Task - Exactly as they appear, please output the lines from the one with "Screen dimensions: 1017x510" through the end of the material, without pictures.

Data section -
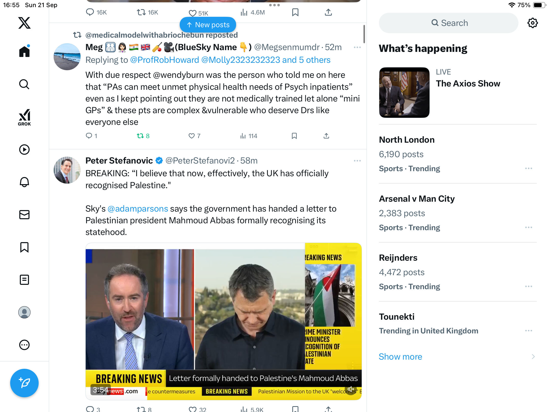Expand options for Tounekti trend
This screenshot has height=412, width=549.
pos(529,331)
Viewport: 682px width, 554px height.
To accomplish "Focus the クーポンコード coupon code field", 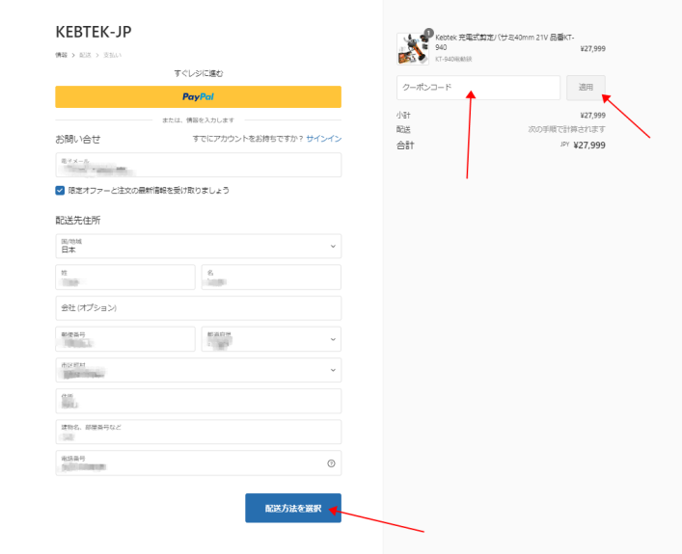I will click(x=477, y=88).
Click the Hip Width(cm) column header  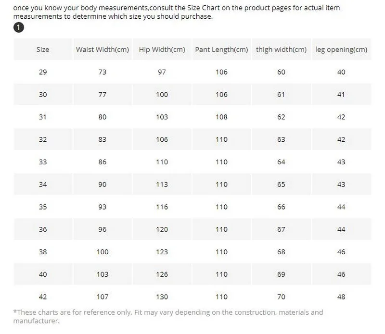point(162,49)
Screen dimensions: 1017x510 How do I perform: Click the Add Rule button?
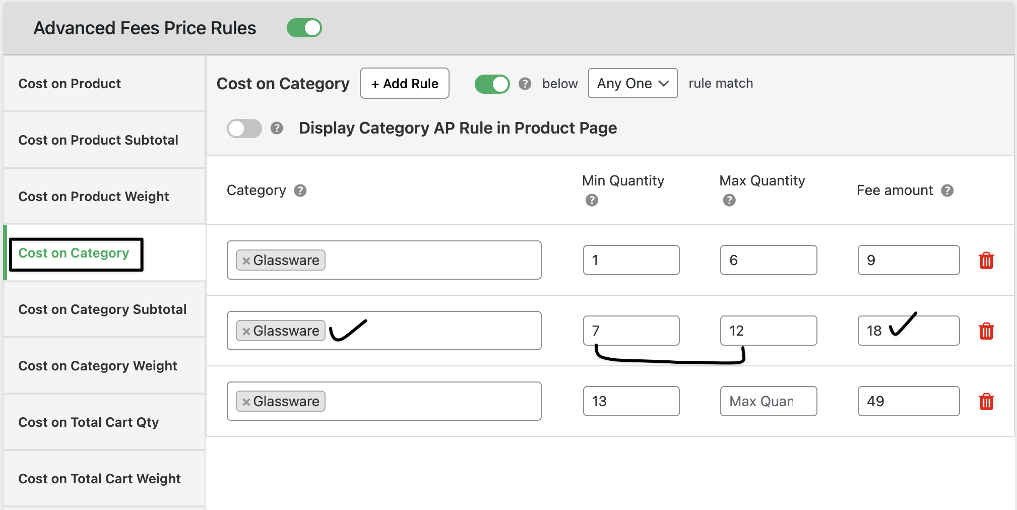pos(404,84)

Completed exercise -
Screen dimensions: 1017x510 How do I perform: Click the Add Rule button?
pos(404,84)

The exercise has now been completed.